── DOCUMENT PASSAGE

China's Olympics aim to keep COVID at bay with armpit sensors, robots and more
BEIJING – Noodles will be served by a robot — just one of the many ways that China is aiming to keep the Olympics free of COVID-19 as an estimated 13,000 international athletes and journalists descend on Beijing, China's capital, for the Winter Olympic Games that start on Feb. 4.
Hosting the Olympics presents a massive challenge for China, where for the last two years, authorities have implemented some of the most rigorous COVID-prevention policies in the world. The country has closed its borders to nearly all travelers and locked down cities over just a handful of infections.
The global surge in omicron cases has also put authorities on edge. In nearby Tianjin – a 20-minute high-speed train ride away from Beijing – authorities tested all 14 million residents after a few dozen omicron infections were discovered.
However, the Games will go on.
"Presently, we are operating smoothly and everything is under control. As of yet, we have no plans to lock down Beijing and seal the city," says Huang Chen, a health officer at the Beijing Organizing Committee for the Games.

────
── DATA PROVIDED

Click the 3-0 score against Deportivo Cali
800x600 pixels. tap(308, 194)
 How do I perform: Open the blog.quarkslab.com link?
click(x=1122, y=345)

────

Reproduce the full article on China's COVID measures for the Beijing Olympics word for word, from its headline through its final quotation.

China's Olympics aim to keep COVID at bay with armpit sensors, robots and more
BEIJING – Noodles will be served by a robot — just one of the many ways that China is aiming to keep the Olympics free of COVID-19 as an estimated 13,000 international athletes and journalists descend on Beijing, China's capital, for the Winter Olympic Games that start on Feb. 4.
Hosting the Olympics presents a massive challenge for China, where for the last two years, authorities have implemented some of the most rigorous COVID-prevention policies in the world. The country has closed its borders to nearly all travelers and locked down cities over just a handful of infections.
The global surge in omicron cases has also put authorities on edge. In nearby Tianjin – a 20-minute high-speed train ride away from Beijing – authorities tested all 14 million residents after a few dozen omicron infections were discovered.
However, the Games will go on.
"Presently, we are operating smoothly and everything is under control. As of yet, we have no plans to lock down Beijing and seal the city," says Huang Chen, a health officer at the Beijing Organizing Committee for the Games.